Along with the searches, PV personnel needed to take and save screenshots, download source documents, document search results and upload the data to a Daewoong Pharmaceutical server.

For each one of the 100 products, it normally took one team member a full workday to complete the PV process.

The opportunity for automation was clear, but a first attempt led to flawed results. The PV team used third-party RPA software to automate the search process. The software converted findings into Microsoft Excel spreadsheet data, and incompatibility between Excel and some data sources required manual rework and corrections, delaying reporting and offsetting the efficiency gains from the automation.

Nonetheless, the team knew they were on the right path. They just needed a better solution.

More than just a new iteration, the next version of the solution was a true innovation, and it led to the launch of SELTA SQUARE as its own company. SELTA SQUARE worked with IBM to replace the previous RPA software with IBM RPA and move the solution to the web, creating Korea’s first PV-as-a-service (PVaaS) system. “We knew we had something special,” says Min Kyung Shin, Chief Executive Officer (CEO) of SELTA SQUARE. “The web-based service could easily be provided to other companies. It was innovation too valuable to keep bottled up.”

SELTA SQUARE eliminated the data-incompatibility problem and achieved consistent performance by using the IBM RPA software to validate all data through the computerized system validation (CSV) process, which complies with industry regulations for ensuring data integrity, such as the US Food and Drug Administration’s FDA21 CFR Part 11 guidelines and the International Society for Pharmaceutical Engineering (ISPE) GAMP 5 guidelines.

The new accuracy meant that the team could fully realize the value of an automated system. Not only does the RPA solution perform the literature searches much faster than humans, it can also work around the clock — compounding the benefit. And it incorporates SELTA SQUARE’s AI to reduce the time spent on simple, repetitive tasks — such as detecting and eliminating duplicate findings. “First, IBM RPA searches the literature for the key terms, then SELTA SQUARE's AI Case Detector operates on the papers identified by the RPA search and highlights new safety information,” says Shin. “Human experts still decide how to act upon the information, now they just get to the key information much faster.”

The PV process is now more than four times faster than before, and the time saved is time that human staff use to enhance PV’s quality.
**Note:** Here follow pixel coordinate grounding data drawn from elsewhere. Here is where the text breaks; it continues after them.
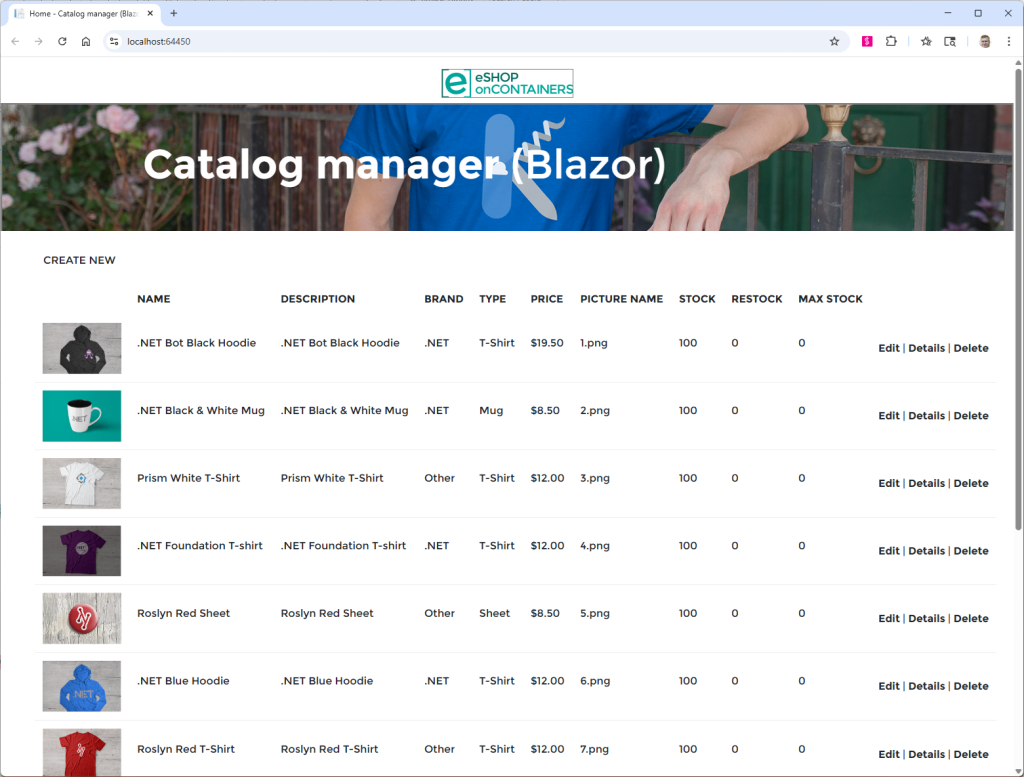The image size is (1024, 777).
Task: Select the Home - Catalog manager tab
Action: tap(80, 14)
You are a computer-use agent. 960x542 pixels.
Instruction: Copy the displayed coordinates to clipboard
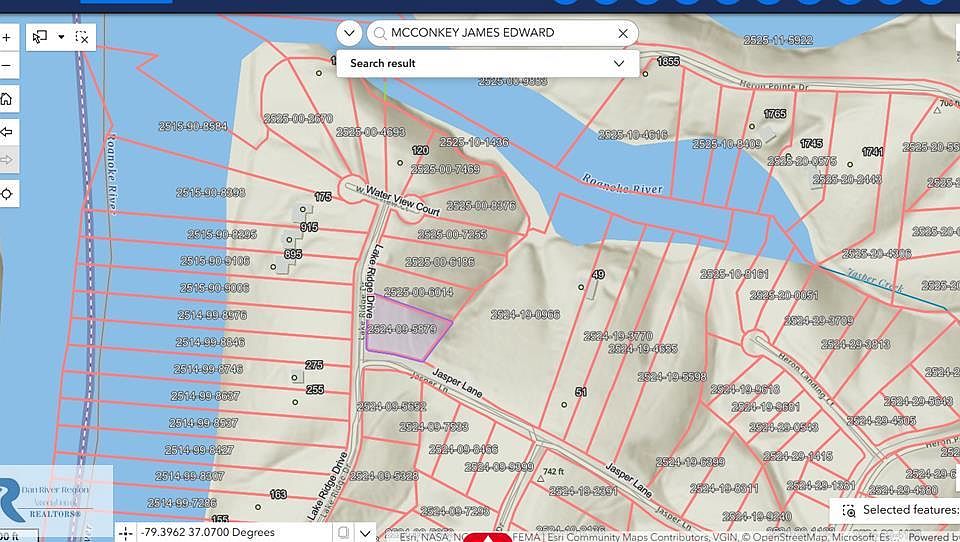343,533
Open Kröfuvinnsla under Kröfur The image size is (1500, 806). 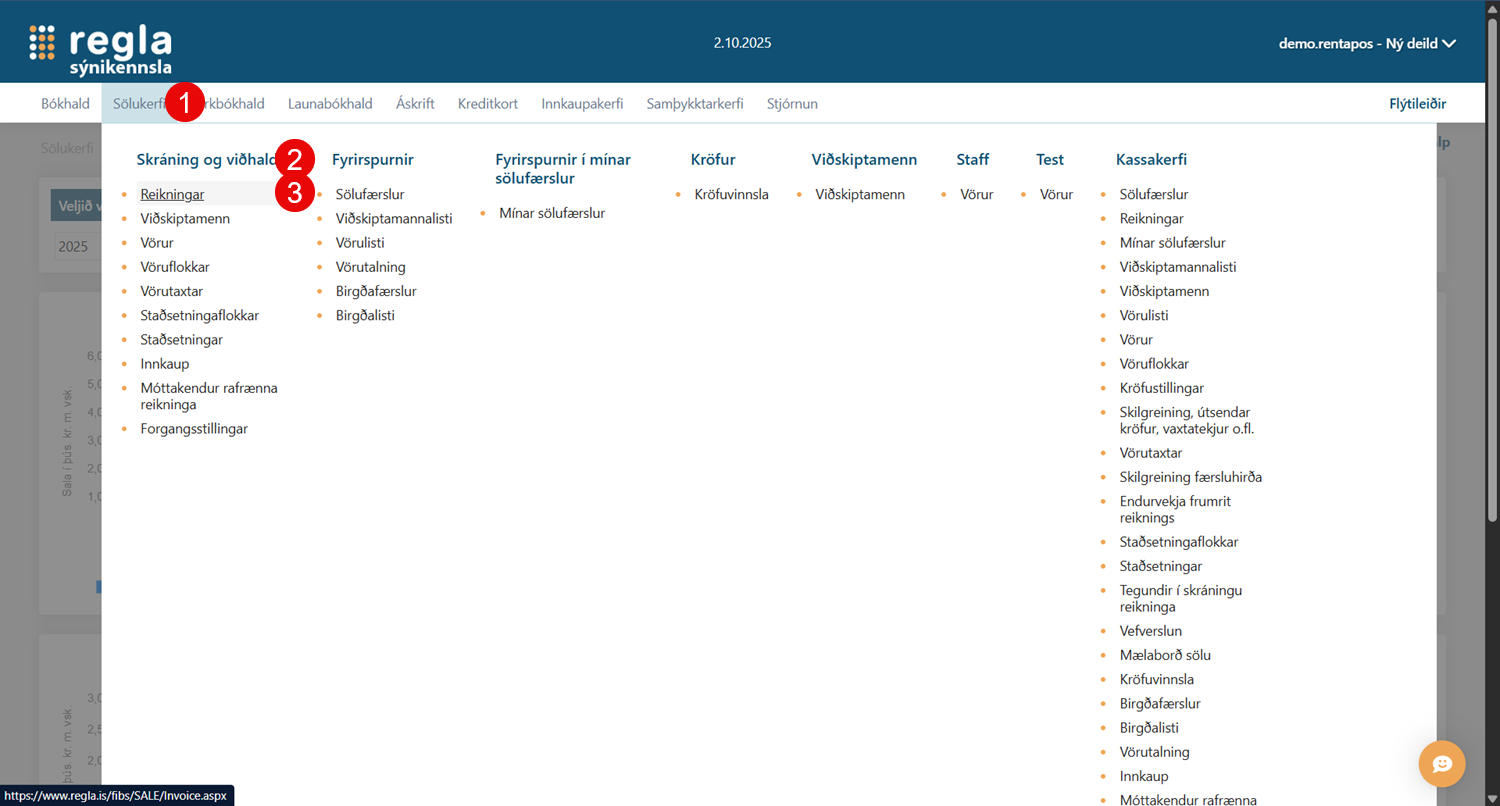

Shin explains: “Previously, it took about 5 minutes on average per search term just for literature searches. And according to our own investigation, other companies take similar time. The new RPA solution takes an average of only 1 minute and 11 seconds per search term — and it is done while you sleep. So PV specialists can now make medical decisions by looking at the retrieved literature, they no longer have to spend hours searching. Our team now focuses more on reviewing, evaluating and analyzing valid cases, and it’s improving the quality of overall literature monitoring.”

SELTA SQUARE officially launched its automated PVaaS service in July 2022. “We are just beginning to help organizations experience innovation through the value of this PV solution,” says Shin. “We can systematically handle many things in accordance with the constantly tightening PV regulations, and furthermore, we will contribute to providing safer medicines to people around the world.”

SELTA SQUARE (link resides outside of ibm.com) offers the pharmaceutical industry a new normal for pharmacovigilance. As the only company applying Industry 4.0 technology to PV, SELTA SQUARE provides a platform for the safety of pharmaceuticals to be monitored and assessed more systematically and scientifically. It works with its customers to increase PV efficiency, reduce cost, and save time for professionals to do higher-value work. As it moves forward, SELTA SQUARE expects to contribute to greater drug safety for more people.